Welche Rüstungsbereiche sind militärische Schlüsseltechnologien?
von Otfried Nassauer
Die deutsche Rüstungsindustrie lebt von der Bundeswehr und vom
Export. Überwiegend kommen die Käufer aus dem Ausland;
inzwischen sogar mehrheitlich aus Drittländern. Also jenen
Staaten, die weder der NATO noch der EU angehören. Der
Rüstungsexport-Bericht der Kirchen hat das in dieser Woche wieder
kritisch angemerkt. – Zitat:
„Die
Liefergenehmigungen in Drittländer außerhalb von EU und Nato
sind mit 63,5 Prozent auf einem Rekordhoch.“
Sollen die Rüstungsexporte in umstrittene
Drittländer restriktiver gehandhabt werden, droht die Industrie
gerne mit Kapazitätsabbau oder gar Abwanderung ins Ausland. Ein
heikles Thema, weil dies Arbeitsplätze kosten könnte. Zudem
könnte auch der Anteil jener Rüstungsgüter sinken, mit
denen sich die Bundeswehr bei der heimischen Industrie eindecken kann.
####################
→ Arbeitsfragen
a - Prüfen Sie, ob die folgenden Aussagen mit dem Textauszug zu deutschen Rüstungsexporten übereinstimmen: (i) Die Käufer deutscher Rüstungsgüter kommen inzwischen mehrheitlich aus Drittländern. (ii) Der erwähnte Rüstungsexport-Bericht stammt von der Bundesregierung. (iii) Bei restriktiveren Exporten droht die Industrie mit einer Abwanderung ins Ausland. Antworten Sie jeweils mit Ja oder Nein und zitieren Sie die entscheidende Textstelle wörtlich.
b - Führen Sie vollständig auf, was der Textauszug als mögliche Folgen einer restriktiveren Handhabung von Rüstungsexporten in Drittländer nennt.
c - Setzen Sie den Text über deutsche Rüstungsexporte im Anschluss an seinen letzten Satz fort.
Die nachstehenden Daten sind eigenständiges Material und gehören nicht zum Textauszug.

→ Bereitgestellte Daten
####################
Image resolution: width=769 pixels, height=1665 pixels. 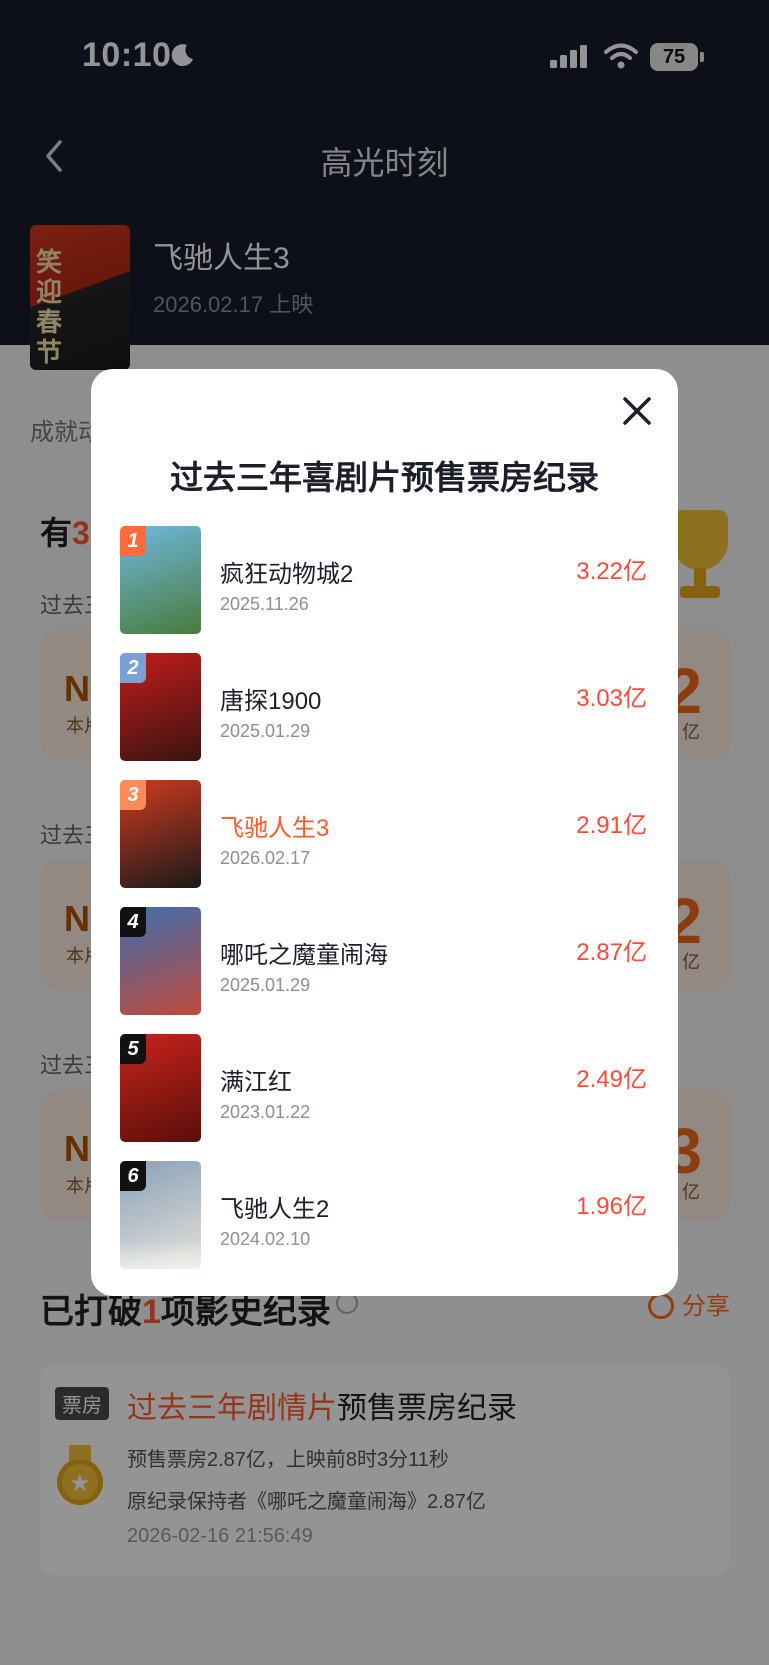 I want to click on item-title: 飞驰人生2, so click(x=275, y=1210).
####################
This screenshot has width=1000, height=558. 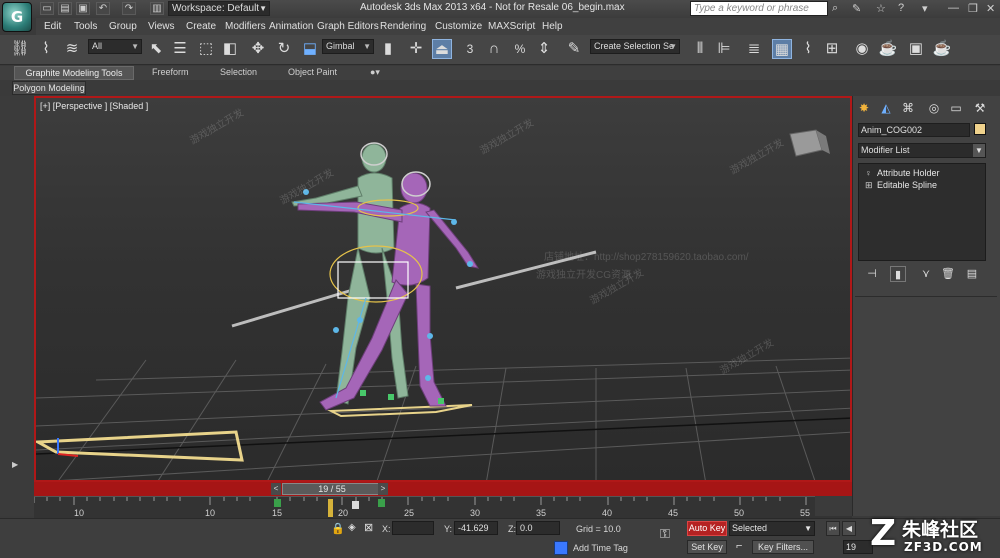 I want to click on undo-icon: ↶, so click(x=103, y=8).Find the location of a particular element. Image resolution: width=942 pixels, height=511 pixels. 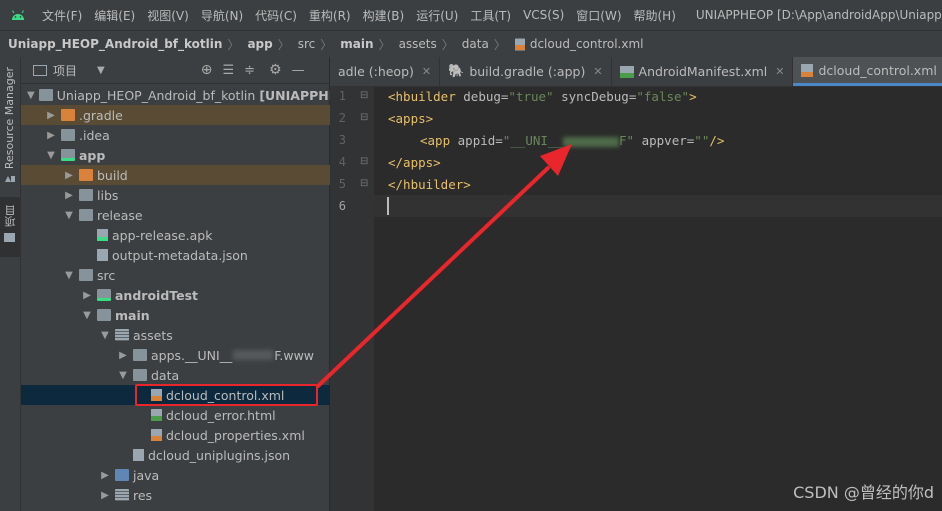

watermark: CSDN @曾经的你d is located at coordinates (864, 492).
####################
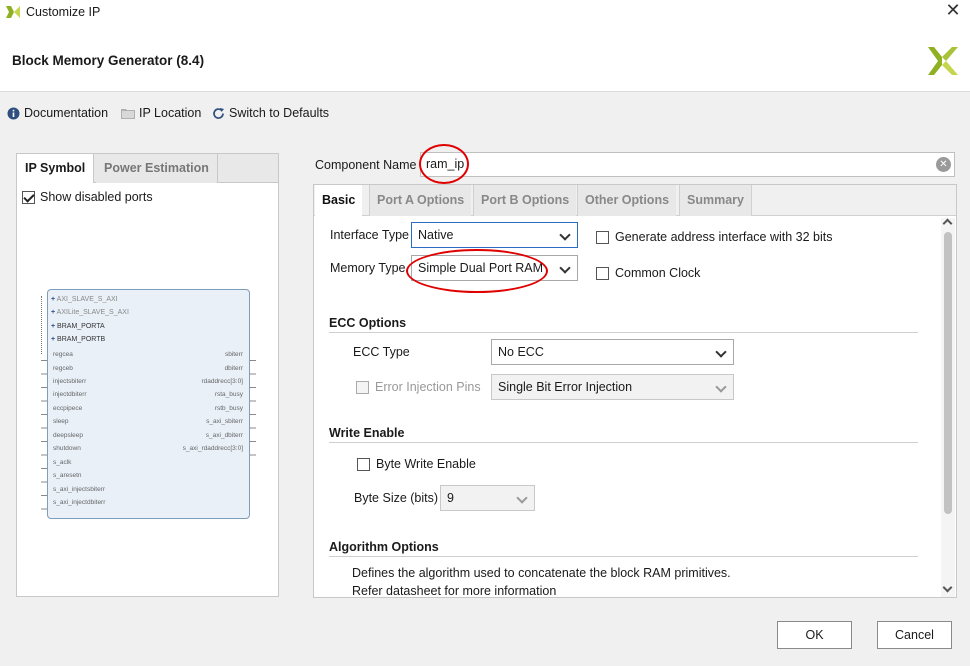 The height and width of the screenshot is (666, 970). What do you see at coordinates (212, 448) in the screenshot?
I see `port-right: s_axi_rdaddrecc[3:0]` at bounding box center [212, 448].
####################
→ Ergebnisse je Aufgabe
a -
(i) Ja: „inzwischen sogar mehrheitlich aus Drittländern“
(ii) Nein: „Der Rüstungsexport-Bericht der Kirchen“
(iii) Ja: „droht die Industrie gerne mit Kapazitätsabbau oder gar Abwanderung ins Ausland“

b -
- Kapazitätsabbau
- Abwanderung der Industrie ins Ausland
- Verlust von Arbeitsplätzen
- Sinkender Anteil der Rüstungsgüter, mit denen sich die Bundeswehr bei der heimischen Industrie eindecken kann

c -
Auch deshalb wird diskutiert, welche Schlüsseltechnologien die
deutsche Rüstungsindustrie künftig beherrschen soll. Was ist
unverzichtbar? Was soll aus dem Verteidigungshaushalt gefördert
werden, in Deutschland entwickelt und hergestellt werden?
Sigmar Gabriel, der Wirtschaftsminister, hat die Frage aufgeworfen und
die Verteidigungsministerin aufgefordert, Schlüsseltechnologien zu
benennen. Die Antwort überraschte ihn. Ursula von der Leyen
benannte nur Informationstechnologien und Schutztechniken:
O-Ton von der Leyen
„Im Eurohawk ist eine Technologie drin, eine
Aufklärungstechnologie – die brauchen wir in der Zukunft, um
unabhängig von anderen auch Erkenntnisse zu haben. Sie ist fast
fertig erforscht. Sie hat den Labortest bestanden. Sie muss jetzt nur
noch den Praxistest in großer Höhe bestehen.“
Von der Leyen sprach von ISIS, einem signalerfassenden
Aufklärungssystem der Firma Airbus, das sie gerne zuende
entwickeln und einführen möchte. Sie will deshalb die von
ihrem Vorgänger Thomas de Maiziere eingemottete Skandaldrohne Euro
Hawk wieder flott machen und das deutsche Aufklärungssystem
später an Bord einer Weiterentwicklung, der Drohne Triton,
beschaffen.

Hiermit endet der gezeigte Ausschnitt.